Arbeitsauftrag 1: Nennen Sie alle Stellen im Text über Labyrinthe, an denen eine Form des Verbs „müssen“ steht. Geben Sie jeweils an, was getan werden muss.
Arbeitsauftrag 2:
Beantworten Sie anhand des Textes über Labyrinthe:
(a) Welche Fächer hat Silke Vry studiert?
(b) Mit wem hat sie das Thema Labyrinthe umgesetzt?
(c) Was ist laut Text das Ziel, zu dem man im Labyrinth zwangsläufig gelangt?
Arbeitsauftrag 3: Schreiben Sie den Text über Labyrinthe im Anschluss an seinen letzten Satz weiter.

Lesetext:
━━━
Silke Vry studierte Archäologie und Kunstgeschichte und ist seit vielen Jahren Kinderbuchautorin. „Da bin ich eigentlich immer auf der Suche nach Themen, die erstens ich selber faszinierend finde, von denen ich aber auch annehme, dass andere sie auch faszinierend finden könnten, und die uns auch gleichzeitig in die Geschichte zurückführen."
Da habe sich das Thema Labyrinthe, das sie mit dem Illustrator Finn Dean umgesetzt hat, besonders angeboten.

Das Labyrinth als archaisches Symbol

„Labyrinthe gibt es tatsächlich schon seit Tausenden von Jahren“, sagt Vry. Es handle sich wohl um ein archaisches Symbol, das offenbar den Menschen helfen könne, den Weg zu finden beziehungsweise sich immer wieder klarzumachen, dass man sich gar nicht verirren könne, sagt die Autorin.
Im Labyrinth ist der Weg verschlungen, aber verzweigungsfrei, man gelangt zwangsläufig zum Ziel, dem Mittelpunkt. Und weil es nur einen Weg gibt, ist der kürzeste zugleich der längste Weg.
„Man kann nicht abkürzen. Man kann aber auch keinen anderen Weg gehen, der noch länger sein könnte“, klärt Vry über einen Satz aus ihrem Buch auf, der auf den ersten Blick verwirrend erscheint.

"Wenn man in ein solches Labyrinth hineingeht und diesen fast unendlich erscheinenden, wahnsinnig langen Weg spaziert und dabei unglaublich viele Wendungen und Winkel gehen muss, wird man am Ende, wenn man ankommt, sagen: ‚Wow, ich bin jetzt einen wahnsinnig langen Weg gegangen, und ich musste so oft vom eigentlichen Weg scheinbar abkommen. Ich bin es aber nie. Ich musste nur meine Wendung gehen und habe das Ziel, nämlich die Mitte dieses Labyrinths, vielleicht erst aus den Augen verloren, aber ich bin doch angekommen. Ich wusste auch, ich werde ankommen."
━━━
Erfasste Daten:
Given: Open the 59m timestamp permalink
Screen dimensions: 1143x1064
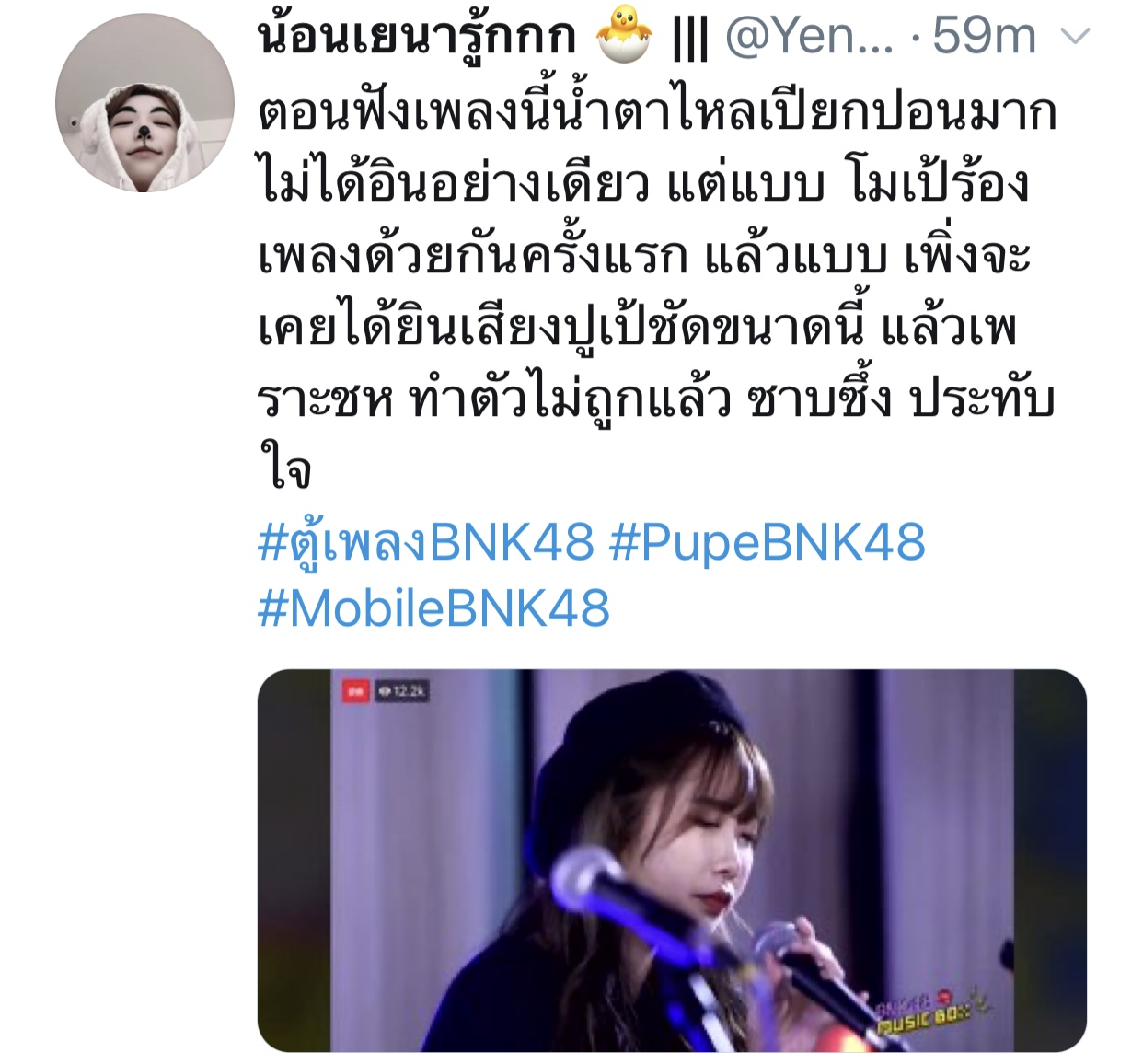Looking at the screenshot, I should [x=984, y=38].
━━━
Erwartete Antwort 1:
- „unglaublich viele Wendungen und Winkel gehen muss“
- „ich musste so oft vom eigentlichen Weg scheinbar abkommen“
- „Ich musste nur meine Wendung gehen“

Erwartete Antwort 2:
(a) Archäologie und Kunstgeschichte
(b) Mit dem Illustrator Finn Dean
(c) Der Mittelpunkt

Erwartete Antwort 3:
Sillke Vry, Kinderbuchautorin

"Insofern", fügt sie an, "kann ein verwirrender Weg auch ein Weg sein, der einem Stärke oder vor allem das Vertrauen gibt: Man wird schon sein Ziel erreichen. Irgendwann."

Gleichnis für den Lebensweg

Vry betont, ihr gehe es bei ihren Büchern auch um mehr als reine Wissensvermittlung. Das Labyrinth sei auch ein Gleichnis für das Leben, die Irrwege, die man einschlagen könne, die Sackgassen, aus denen man schwer herausfinde.
Sie hat schon über die Diebe von Troja, optische Täuschungen, Leonardo da Vinci und Paul Klee geschrieben, insgesamt über ein Dutzend Kinderbücher, zu denen sie auch Workshops an Schulen und Büchereien anbietet.

Die Erfahrung des Labyrinths

Ihr Lieblingslabyrinth sei das der Kathedrale von Chartres, bekennt Silke Vry. Aber man müsse nicht weit weg fahren, um mal die Erfahrungen eines solchen Labyrinths am eigenen Leibe zu fühlen: „Oft reichen auch wirklich die kleinen, manchmal selbst gezeichneten, selbst aufgestellten, mit Steine gelegten oder wie auch immer geformten, ganz einfachen Labyrinthe, um diese Erfahrungen zu machen.“
Und ansonsten rät sie jedem, der irgendwo ein Labyrinth erblickt, unbedingt reinzugehen. „Es muss nicht prächtig sein.“
(mfu)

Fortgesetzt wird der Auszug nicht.